Dylan still appreciates the real and he certainly recognized that this 'birthday gift' was the real deal. Read, by contrast, Mikal Gilmore's interview with Bob Dylan in the November 22 Rolling Stone for Dylan's keen nose for phoniness.

Mikal knows what's what. His brother is Gary Gilmore, of Mailer's *Executioner's Song* fame and Mikal's own superb *Shot in the Heart,* which I have used in my war and violence courses. His attachment to the 'real' in life seems to have gotten Bob Dylan to speak in non-oblique ways about what he is about.

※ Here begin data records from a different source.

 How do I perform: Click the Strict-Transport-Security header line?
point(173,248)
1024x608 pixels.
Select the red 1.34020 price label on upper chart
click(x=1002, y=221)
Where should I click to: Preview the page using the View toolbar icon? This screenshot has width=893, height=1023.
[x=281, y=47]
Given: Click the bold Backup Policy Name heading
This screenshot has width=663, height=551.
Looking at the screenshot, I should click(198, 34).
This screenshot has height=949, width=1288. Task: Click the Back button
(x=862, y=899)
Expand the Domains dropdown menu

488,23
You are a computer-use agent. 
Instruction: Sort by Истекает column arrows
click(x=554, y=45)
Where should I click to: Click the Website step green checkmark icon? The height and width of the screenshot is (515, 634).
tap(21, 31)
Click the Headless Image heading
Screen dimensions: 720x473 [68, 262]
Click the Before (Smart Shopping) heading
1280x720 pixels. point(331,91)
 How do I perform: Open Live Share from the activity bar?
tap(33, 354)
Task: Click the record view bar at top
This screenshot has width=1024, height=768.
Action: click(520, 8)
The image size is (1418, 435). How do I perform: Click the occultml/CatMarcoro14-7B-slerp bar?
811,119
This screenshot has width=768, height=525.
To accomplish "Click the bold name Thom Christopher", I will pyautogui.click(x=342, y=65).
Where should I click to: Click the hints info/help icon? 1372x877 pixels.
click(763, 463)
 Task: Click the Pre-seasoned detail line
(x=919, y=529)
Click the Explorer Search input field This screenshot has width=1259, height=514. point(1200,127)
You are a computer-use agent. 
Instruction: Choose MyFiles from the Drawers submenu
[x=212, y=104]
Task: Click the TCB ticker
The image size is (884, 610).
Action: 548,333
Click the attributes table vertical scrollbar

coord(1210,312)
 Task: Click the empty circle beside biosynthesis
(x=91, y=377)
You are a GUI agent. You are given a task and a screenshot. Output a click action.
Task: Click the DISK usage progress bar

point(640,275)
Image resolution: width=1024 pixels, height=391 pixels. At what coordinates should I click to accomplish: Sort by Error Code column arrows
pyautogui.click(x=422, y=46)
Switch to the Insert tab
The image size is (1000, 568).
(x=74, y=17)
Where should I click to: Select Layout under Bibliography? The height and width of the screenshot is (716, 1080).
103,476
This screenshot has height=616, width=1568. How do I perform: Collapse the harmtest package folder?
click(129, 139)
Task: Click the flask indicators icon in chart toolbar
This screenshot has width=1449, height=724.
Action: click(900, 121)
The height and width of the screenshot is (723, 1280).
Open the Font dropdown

Well, there was the 1991 Lifetime Achievement Award at the Grammy's where Dylan was presented with a ridiculous proposal to have others (mainly pop phonies) sing a medley of his songs, and all he had to do was "show up." So he said okay.

BEGIN QUOTE

DYLAN: Then the Gulf War broke out. The Grammy people called and said, "Listen, we're in a tight fix. So-and-so, who was going to sing 'Times Are A-Changin',' is afraid to get on an airplane. So-and-so, who was going to do 'Like a Rolling Stone,' doesn't want to travel becuase he just had another baby and doesn't want to leave his family." That's understandable. But then so-and-so, who was going to sing, "It's All Over, Baby Blue," was in Africa and didn't want to take a chance flying to New York, and so-and-so, who was going to sing "All Along the Watchtower," wasn't sure he wanted to be at any high-visiblity place right then, because it might be a little dangerous. So they said, "Could you come and sing? Could *you* fill the time?" And I said, "What about the guy who's introducing me [Jack Nicholson]?" They said, "He's OK. He's coming."

Anyway I got disillusioned with all the characters at that time-with their inner character and their ability to be able to keep their word and their idealism and their insecurity. All the ones that have the gall to thrust their tortured inner psyches on an outer world but can't at least be true to their word....I just lost respect for them. There's a few that are decent and God-fearing and will stand up in a righteous way. But I wouldn't want to count on most of them.

END QUOTE

Count on "A Nod to Bob" instead.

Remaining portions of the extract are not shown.